# [Information shown]
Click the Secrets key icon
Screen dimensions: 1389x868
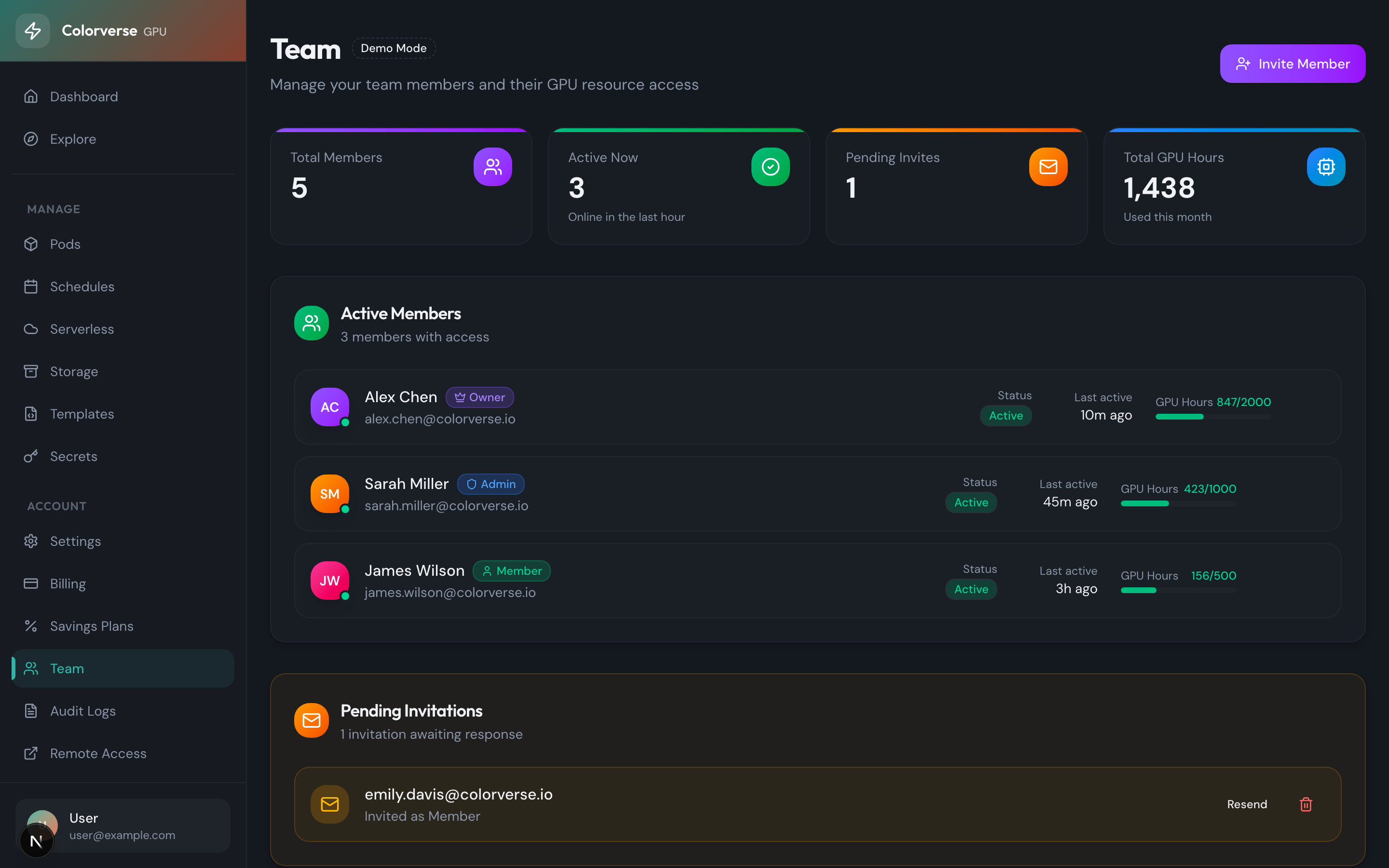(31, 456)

---

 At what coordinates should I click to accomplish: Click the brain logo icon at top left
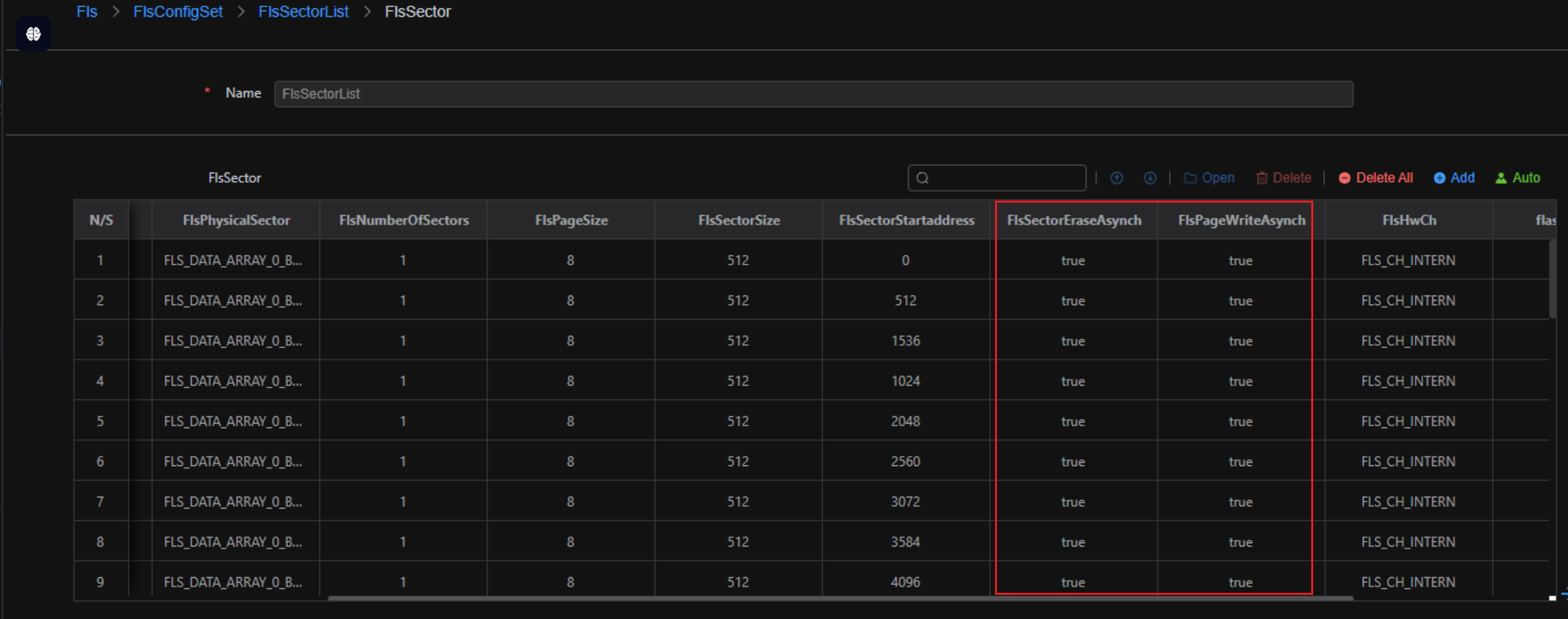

* * *

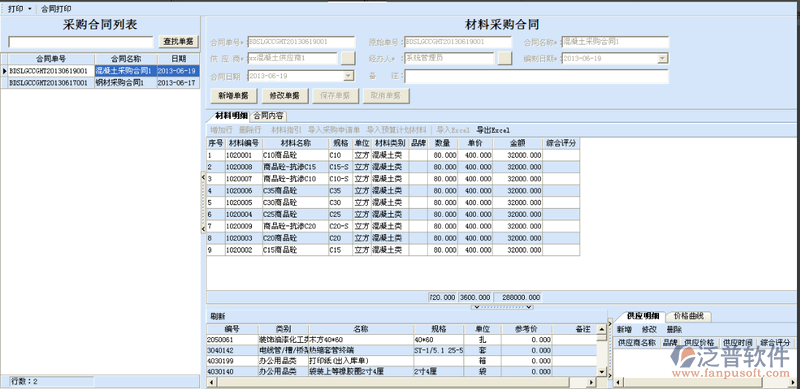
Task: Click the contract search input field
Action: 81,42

# [Task brief]
Pull out every line above that contains the word "icon", and copy each one in full.

# [Task response]
Click the Secrets key icon
 At what coordinates should I click to accomplish: Click the brain logo icon at top left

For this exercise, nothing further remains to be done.